Les évêques d'Afrique du Sud appellent le président Zuma à "reconsidérer sa position" comme chef de pays
Les évêques d'Afrique du Sud appellent le président Zuma à "reconsidérer sa position" comme chef de pays
CANAA || Par le Père Don Bosco Onyalla, Nairobi || 06 mars 2017
Les évêques catholiques sud-africains ont appelé leur pays à « reconsidérer sa position » en tant que président et ont encouragé les députés et le parti au pouvoir à « se lever à l'occasion et à donner une direction décisive, sans peur et honnête ».
Les Evêques ont lancé l'appel une déclaration datée du mardi 4 avril, dans lequel ils notent que le président Zuma ne semble pas jouir de la confiance qu'un dirigeant national devrait avoir.
« Nous rappelons respectueusement au président Zuma qu'il a été élu au service de tous les Sud-Africains », ont déclaré et ajouté les Evêques, « il semble qu'il ait perdu la confiance de beaucoup de ses collègues, ainsi que celle de nombreuses organisations de la société civile ».
« Il devrait sérieusement reconsidérer sa position et ne pas avoir peur d'agir avec courage et humilité dans l'intérêt supérieur de la nation », disent les Evêques dans leur déclaration collective signée par le Président de la Conférence des évêques catholiques d'Afrique australe (SACBC), Mgr Stephen Brislin du Cap.
« Nous avons confiance dans les dirigeants des deux nobles institutions, le Parlement et l'ANC, et nous avons confiance qu'ils se lèveront à l'occasion et donneront une direction décisive, sans peur et honnête », ont déclaré les évêques.

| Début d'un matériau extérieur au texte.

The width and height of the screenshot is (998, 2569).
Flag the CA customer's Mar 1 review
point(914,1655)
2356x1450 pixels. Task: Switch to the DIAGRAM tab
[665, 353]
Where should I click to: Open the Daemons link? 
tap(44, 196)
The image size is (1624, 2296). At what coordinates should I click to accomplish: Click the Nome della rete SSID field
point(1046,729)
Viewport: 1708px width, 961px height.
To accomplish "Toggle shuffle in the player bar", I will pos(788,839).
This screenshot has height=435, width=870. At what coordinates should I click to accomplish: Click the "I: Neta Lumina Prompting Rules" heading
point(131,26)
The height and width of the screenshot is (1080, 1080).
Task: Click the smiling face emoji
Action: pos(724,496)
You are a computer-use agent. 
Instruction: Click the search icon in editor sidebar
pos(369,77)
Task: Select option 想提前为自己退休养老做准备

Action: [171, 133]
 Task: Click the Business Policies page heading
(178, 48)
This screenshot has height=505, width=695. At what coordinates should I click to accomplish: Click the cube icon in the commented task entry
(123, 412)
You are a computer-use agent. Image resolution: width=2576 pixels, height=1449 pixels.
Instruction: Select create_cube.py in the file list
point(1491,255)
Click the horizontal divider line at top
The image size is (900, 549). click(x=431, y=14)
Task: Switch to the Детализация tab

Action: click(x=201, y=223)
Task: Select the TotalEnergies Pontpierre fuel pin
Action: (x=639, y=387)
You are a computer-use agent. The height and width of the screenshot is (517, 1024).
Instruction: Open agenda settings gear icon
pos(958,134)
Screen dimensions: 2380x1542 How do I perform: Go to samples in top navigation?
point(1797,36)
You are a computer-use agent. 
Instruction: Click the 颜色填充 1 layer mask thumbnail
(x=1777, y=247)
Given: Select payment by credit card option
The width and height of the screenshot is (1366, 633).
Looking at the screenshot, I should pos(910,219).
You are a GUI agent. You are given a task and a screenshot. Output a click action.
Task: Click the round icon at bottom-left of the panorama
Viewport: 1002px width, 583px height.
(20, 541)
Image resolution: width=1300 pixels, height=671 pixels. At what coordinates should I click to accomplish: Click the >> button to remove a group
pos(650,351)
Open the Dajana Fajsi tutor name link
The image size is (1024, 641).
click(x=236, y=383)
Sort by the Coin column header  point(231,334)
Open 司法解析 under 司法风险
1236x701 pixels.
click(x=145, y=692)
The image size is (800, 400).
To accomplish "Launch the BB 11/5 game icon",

L'appel des Evêques arrive à un moment où il y a eu de nombreux appels à la démission du président Zuma, après qu'il ait remanié son cabinet qui a renvoyé le ministre des Finances, Pravin Gordhan, un mouvement qui a secoué l'économie du pays.
"Bien que nous observions et respections les appels à la démission du Président, une telle mesure ne serait pas en soi une solution complète, car la corruption à tous les niveaux doit être enracinée", ont noté et ajouté les évêques, "la direction de l'ANC doit faire des efforts sérieux et intenses pour mettre fin à la corruption et au patronage à tous les niveaux de la gouvernance"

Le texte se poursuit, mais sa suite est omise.